Sin embargo, el momento de cambio político y social que vive la ciudad, abre otras oportunidades para la reconstrucción. Primero, fortalecer un liderazgo político que permita el diálogo permanente y abierto con los damnificados y que le imprima credibilidad al proceso. Sabemos que la trayectoria de su sufrimiento y dolor cambia constantemente y solo escuchando con empatía el murmullo de la gente es posible comprender lo que pasa y las diversas necesidades en los sitios de la desgracia.
Segundo, frente al laberinto jurídico de la reconstrucción, que a dos años del sismo suma decenas de instrumentos (leyes, programas, decretos y lineamientos), se requiere una mayor y mejor explicación pública y, lo más importante, acelerar el proceso de recuperación. Es necesario el acompañamiento y orientación a cada damnificado sobre el momento que cursa su propia recuperación, saber qué viene y presentar las políticas extraordinarias que acompañan la también extraordinaria situación que viven después del sismo. En su primer informe al Congreso de la capital, la Jefa de Gobierno, anunció afectaciones a poco más de 17 mil familias, pero poco se sabe del conjunto de instrumentos con los que son apoyadas y, como han expresado funcionarios responsables del proceso, el proceso de recuperación apenas despega para algunas de ellas.

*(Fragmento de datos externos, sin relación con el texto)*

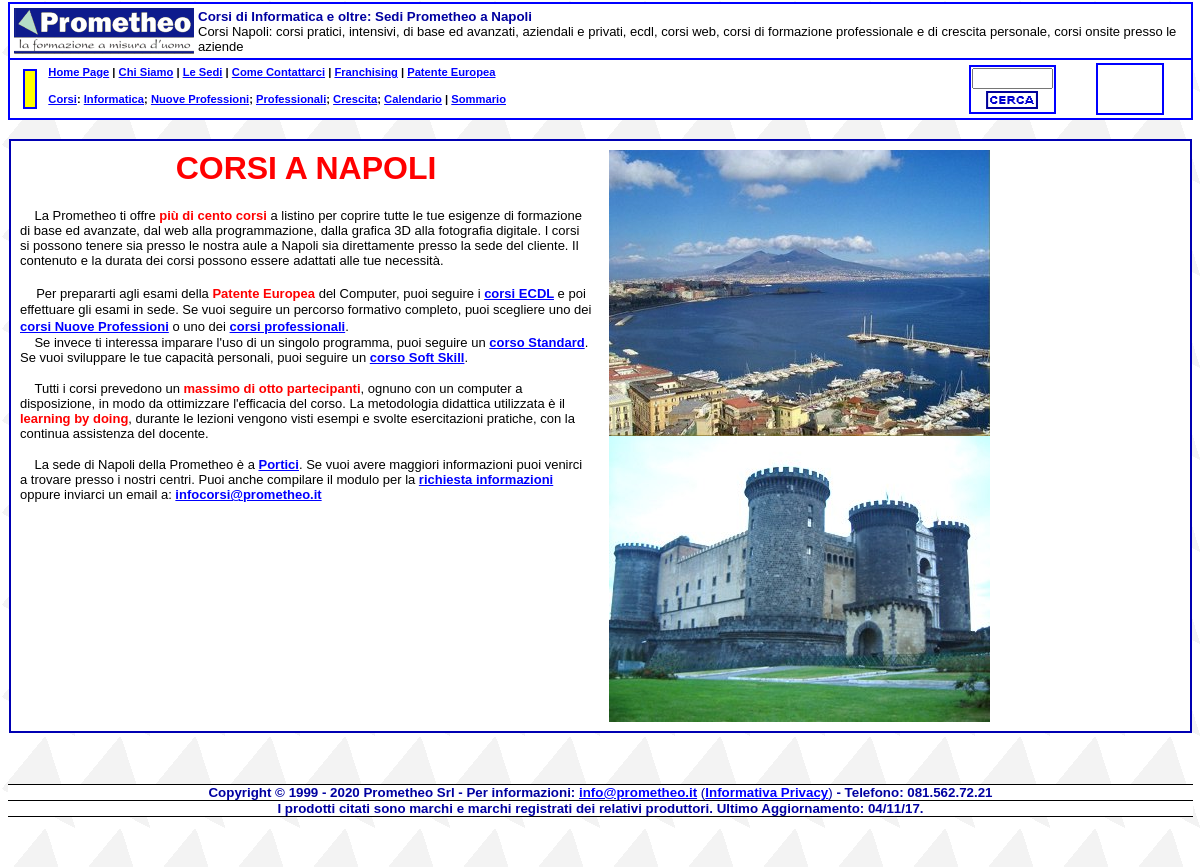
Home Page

Por último, hay una espacio para avanzar en la reconstrucción al tiempo que se influye en nuevos patrones urbanos. Si bien los programas de vivienda son una necesidad primordial para los damnificados, para la ciudad en su conjunto, hay otras medidas para hacerla más segura y resiliente frente a nuevos temblores, por ejemplo: planear un nuevo orden para la prevención, contar con un nuevo atlas de riesgos y protocolos de actuación; mayor inversión en infraestructura hidráulica, rehabilitación de edificios viejos; atender el extendido problema de las grietas y hundimientos del suelo; realizar la memoria censal de vivienda, inmuebles y edificios estratégicos; y, diseñar un seguro de riesgo habitacional, entre muchas otras. Hoy que practicamos un nuevo simulacro, los protocolos anunciados por el gobierno de la Ciudad de México vuelven al insuficiente no corro, no grito y no empujo. Valdría la pena preguntarse: ¿qué hicimos distinto en este simulacro dos años después?
Recuperar experiencias previas, diagnósticos y prácticas que hoy se acumulan desde distintos espacios puede ayudar a encontrar una pista de mayor velocidad para que los damnificados del sismo del año pasado puedan volver a la “normalidad” que no tienen desde el 19S y también para que la ciudad pueda enfrentar de mejor manera el siguiente terremoto. Todos sabemos que aquí volverá a temblar y no estamos mejor preparados que hace dos años. Si algo aprendimos de nuestra certeza sísmica es que la prevención es nuestra mejor herramienta para enfrentar el siguiente desastre, con más y mejores protocolos y, sobre todo, con la participación y colaboración de todas y todos.